**PROBLEM DESCRIPTION:** Search the records for the line with "The width and". Output that line and each line after it, exactly, and stop at the end; omit pictures.

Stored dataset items
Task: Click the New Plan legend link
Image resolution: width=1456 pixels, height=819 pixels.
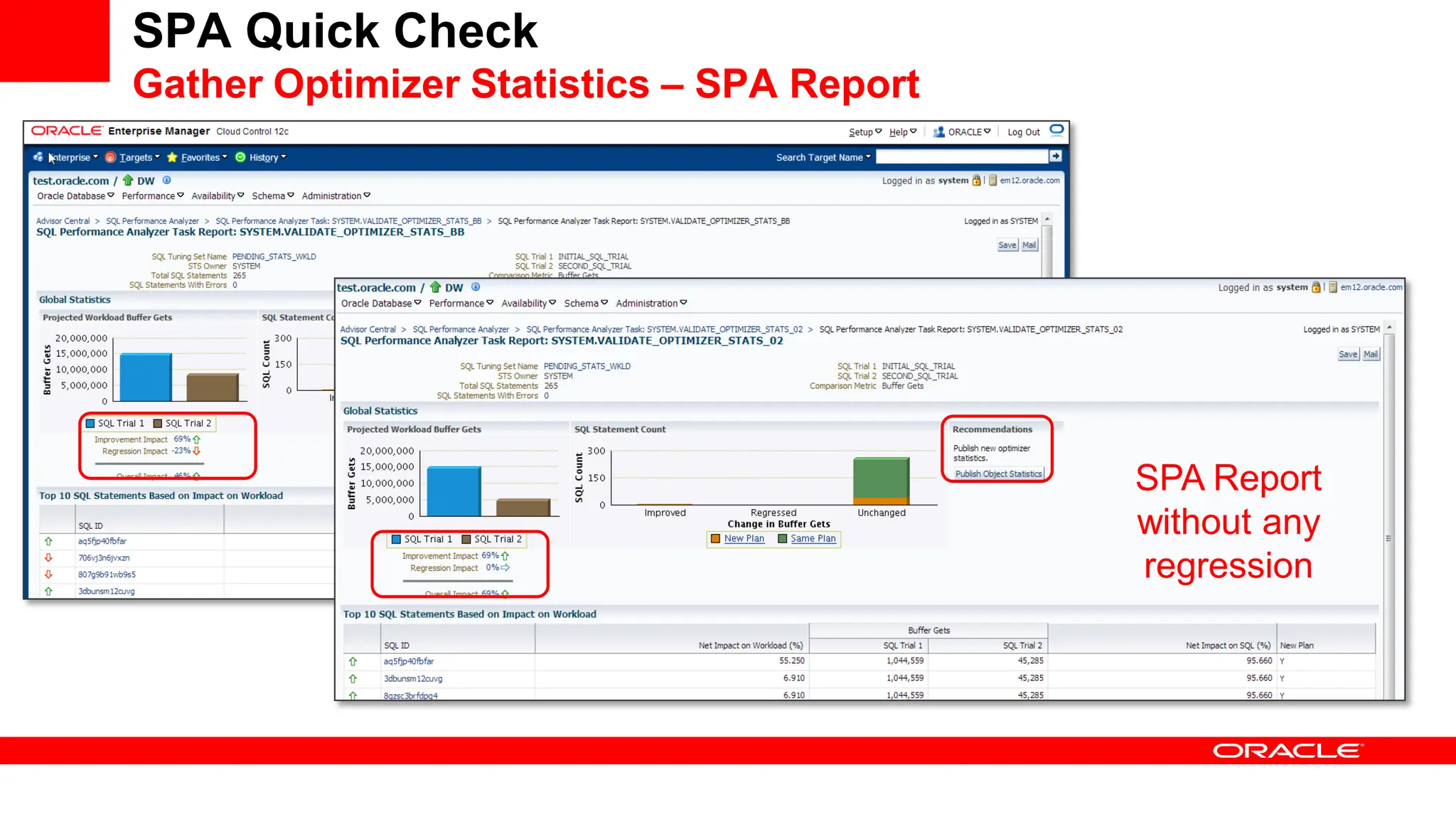Action: pos(744,539)
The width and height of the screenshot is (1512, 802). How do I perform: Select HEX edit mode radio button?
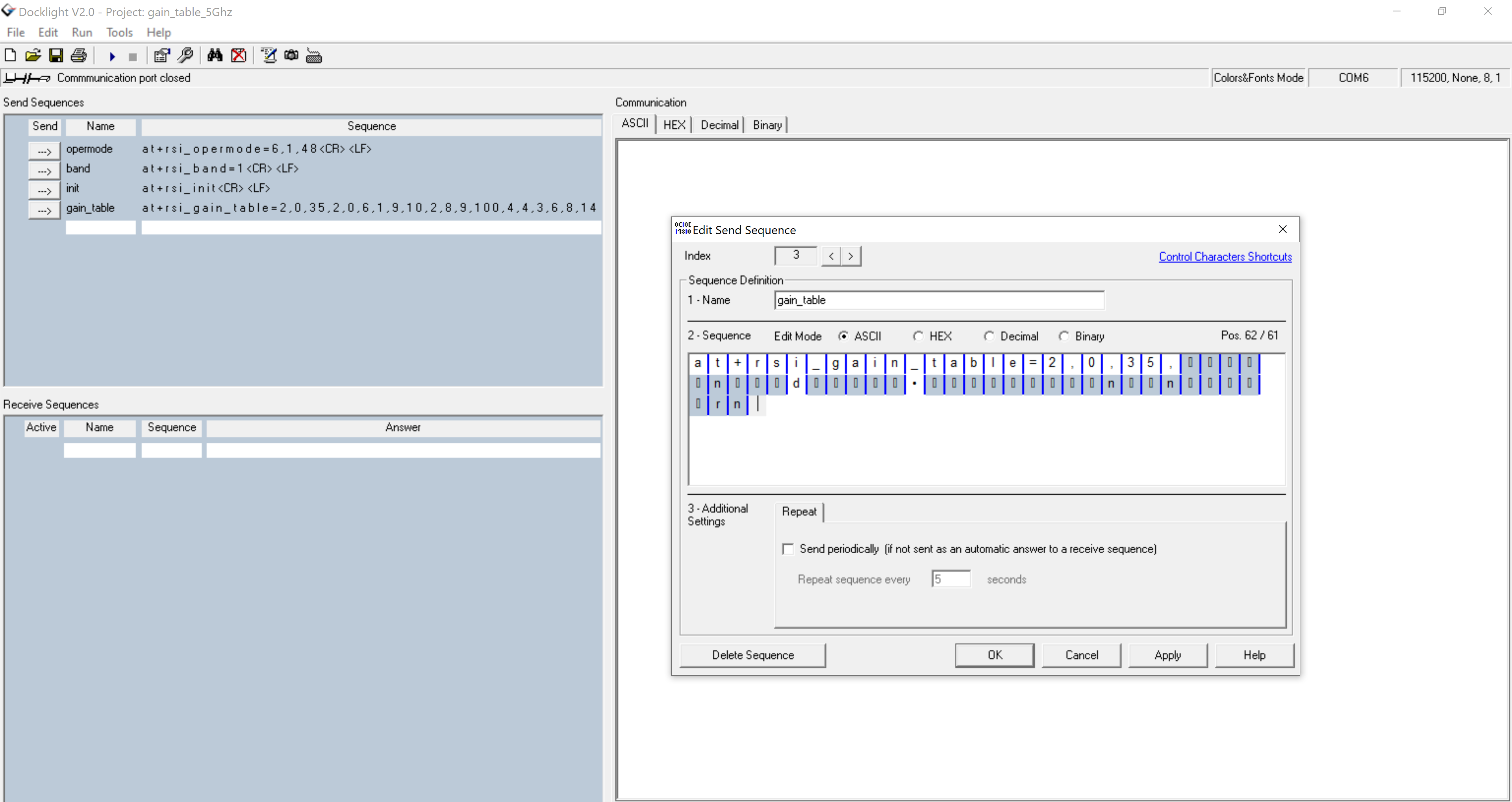point(919,336)

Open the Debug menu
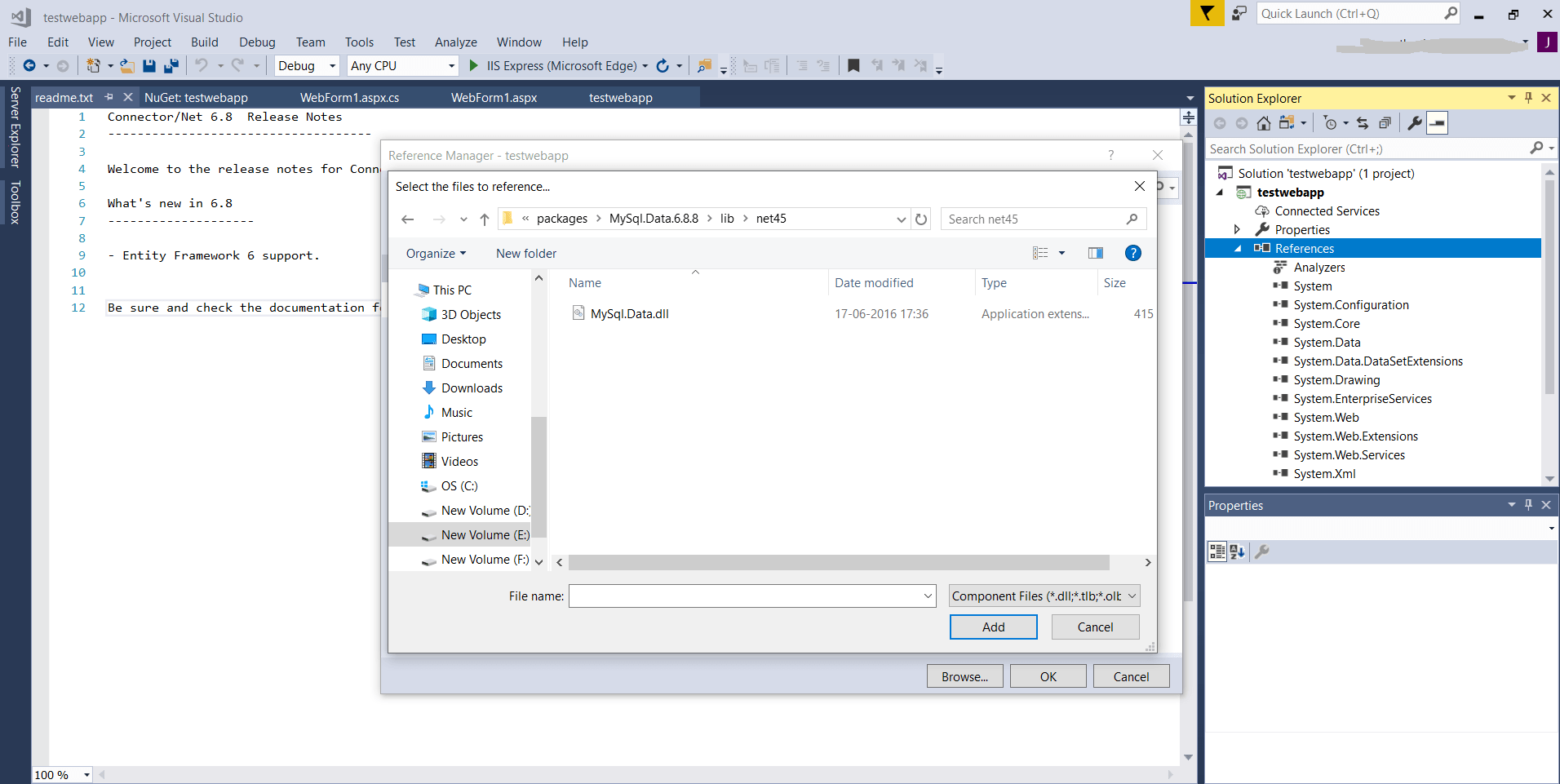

**RESPONSE TO THIS TASK:**
The width and height of the screenshot is (1512, 802). How do I perform: Select HEX edit mode radio button?
point(919,336)

Open the Debug menu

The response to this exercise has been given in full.